CN : Je choisi deux personnes. Elles ne se ressemblent pas forcément. Seule contrainte, des cheveux similaires. Lorsqu’elles arrivent, j’installe le décor, souvent un papier peint. Quant aux vêtements, je les achète la veille sans me préoccuper de la taille. Dès qu’elles portent le vêtement, elles deviennent le personnage. Je les place, les positionne et leur demande des choses très précises. À un moment donné il y a la grâce. La photo que je voulais est là. Il n’y a pas d’explication rationnelle à cela. La photo vient à moi.

DS : Parlons des formats, du cadrage. Ici les personnages occupent beaucoup d’espace en regard des séries précédentes, les couleurs y sont plus saturées, un peu contrastées !

CN : Je voulais un format carré un peu imposant mais dépourvu de toute monumentalité. Il était important que le spectateur soit dans un rapport de confrontation. Trop petites, les images instauraient une distance ; trop grandes, elles devenaient autoritaires. D’où ce format de 110 × 110 cm. Concernant les tirages, j’espérais des couleurs assez vives, un peu violentes parfois, isolées de l’encadrement par un blanc tournant assez présent.

DS : À quel moment décide-t-on de clore une série et pour quelles raisons ?

CN : Il y a aujourd’hui 18 images. La séquence est complète, achevée.

DS : C’est une question d’envie qui se dissipe ?

CN : Non, c’est plus complexe. Je parlerais éventuellement d’équilibre par rapport à ce que j’avais en tête initialement.
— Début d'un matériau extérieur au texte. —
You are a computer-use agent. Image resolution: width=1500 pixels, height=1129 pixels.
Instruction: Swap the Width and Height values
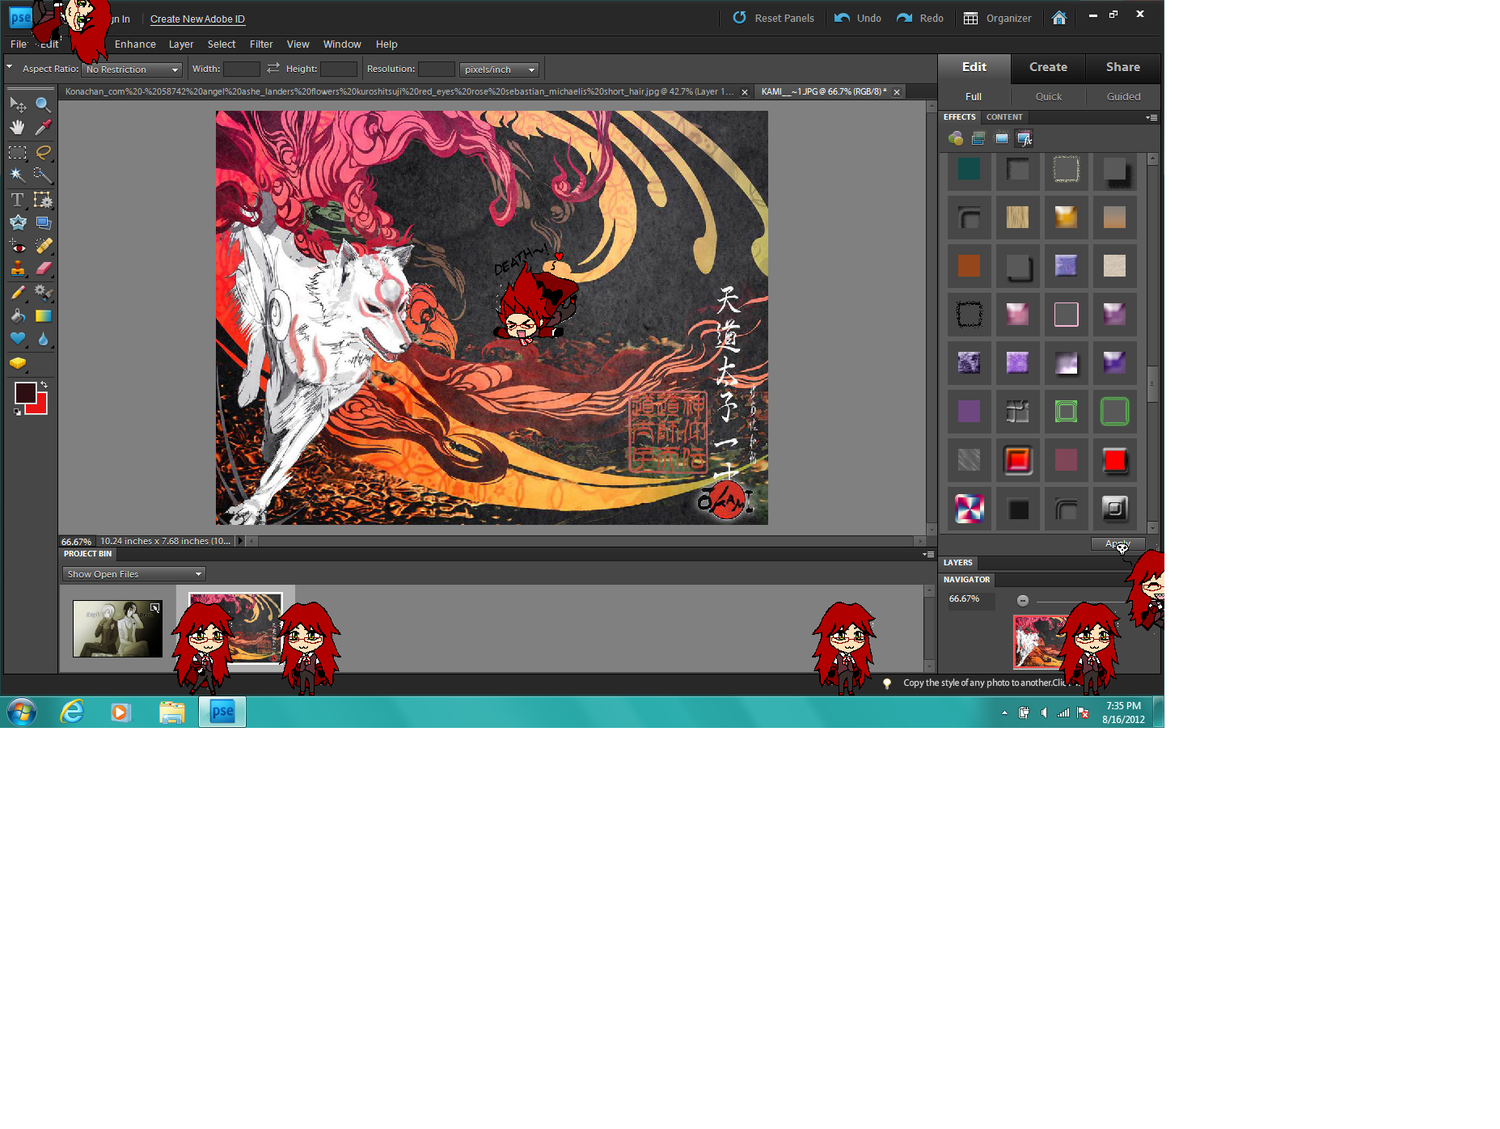273,69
Avec le recul, je considère que 12 images auraient sans doute été suffisantes. Étant donné que c’est une série qui touche des choses très importantes, presque essentielles, chez moi, je ne suis pas forcément la meilleure juge sur ce point. L’important est de comprendre que Doppelgänger a pour fonction (au-delà de mon cas et de mes « névroses ») de permette à chacun de s’interroger sur son identité, au plus profond de soi, de voir qu’on est finalement jamais seul, toujours en conflit, toujours en lutte contre ce double, contre cet autre Je qui nous traverse, nous déchire et finalement nous maintient aussi en vie.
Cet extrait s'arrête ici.